● DIRECTIONS:
All lines from the one containing "Filter by Image-Text-to-Text post category" through the last line of the listing should be given again exactly, with no pictures.

MATERIAL FOR THIS TASK Block Start

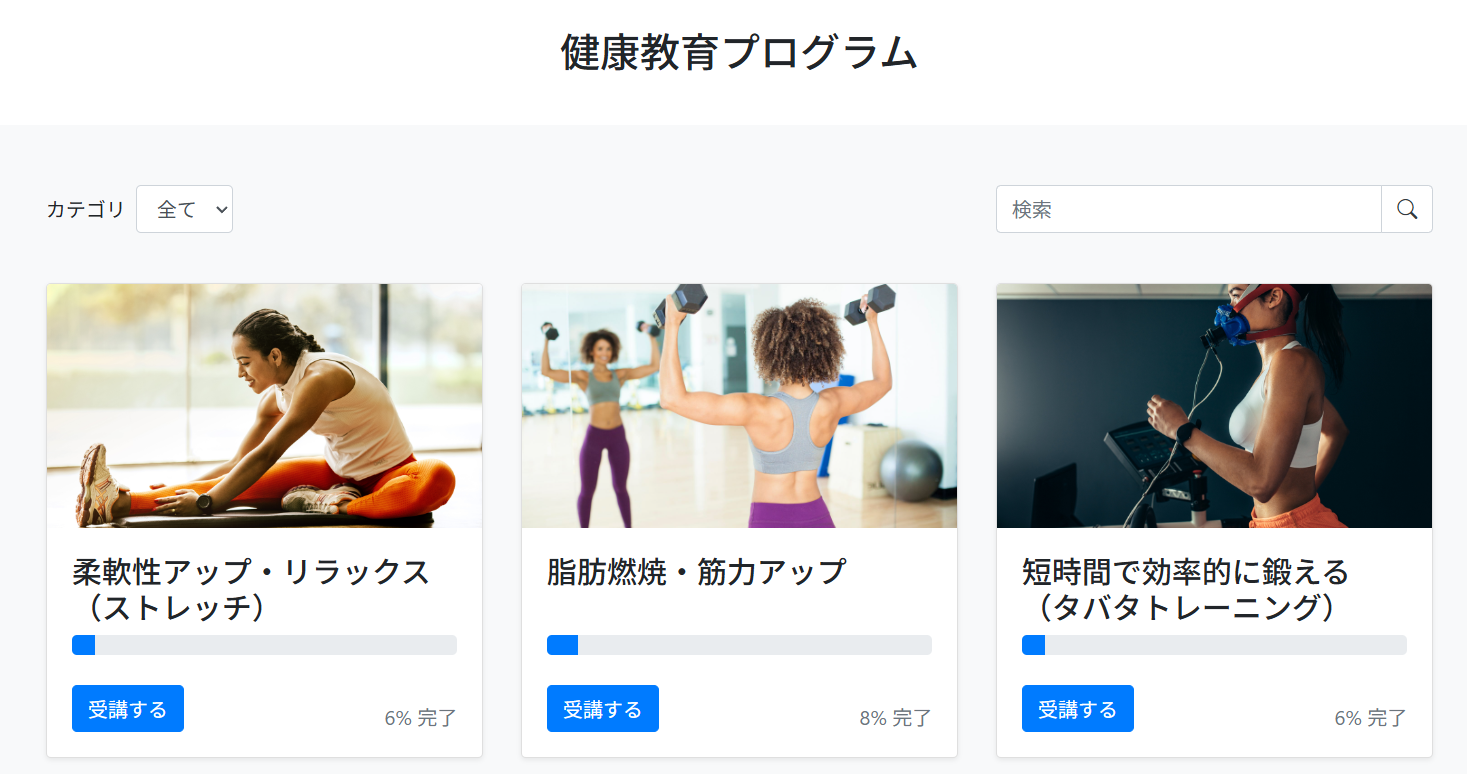Image resolution: width=1467 pixels, height=774 pixels.
Task: Click 受講する on the 脂肪燃焼・筋力アップ card
Action: pyautogui.click(x=603, y=709)
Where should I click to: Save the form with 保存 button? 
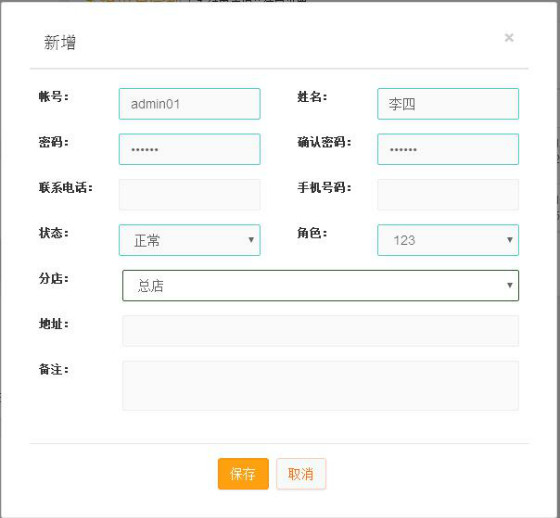click(x=243, y=474)
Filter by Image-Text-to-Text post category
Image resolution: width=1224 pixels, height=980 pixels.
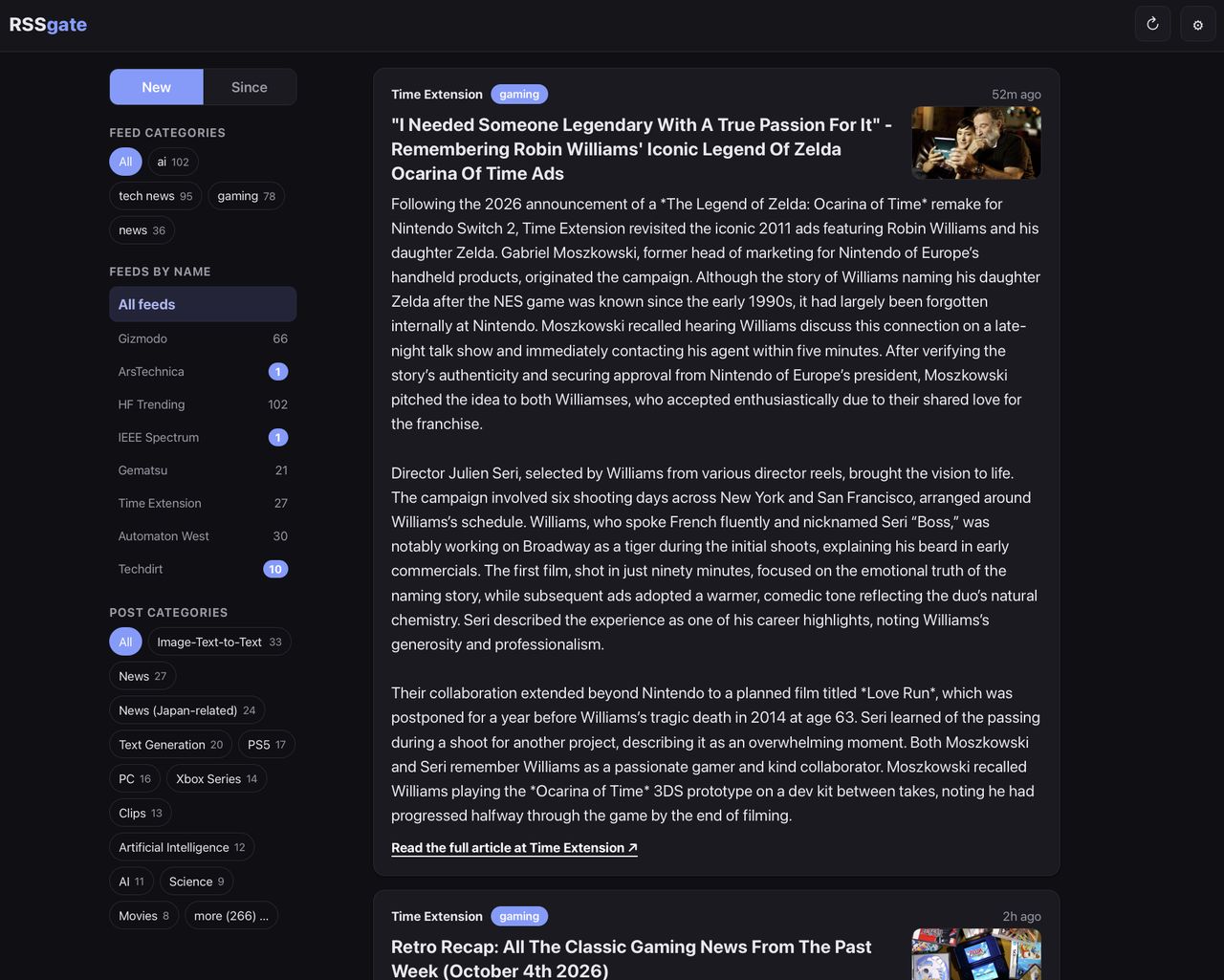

MATERIAL FOR THIS TASK Block End

● ANSWER SECTION:
Filter by Image-Text-to-Text post category
Image resolution: width=1224 pixels, height=980 pixels.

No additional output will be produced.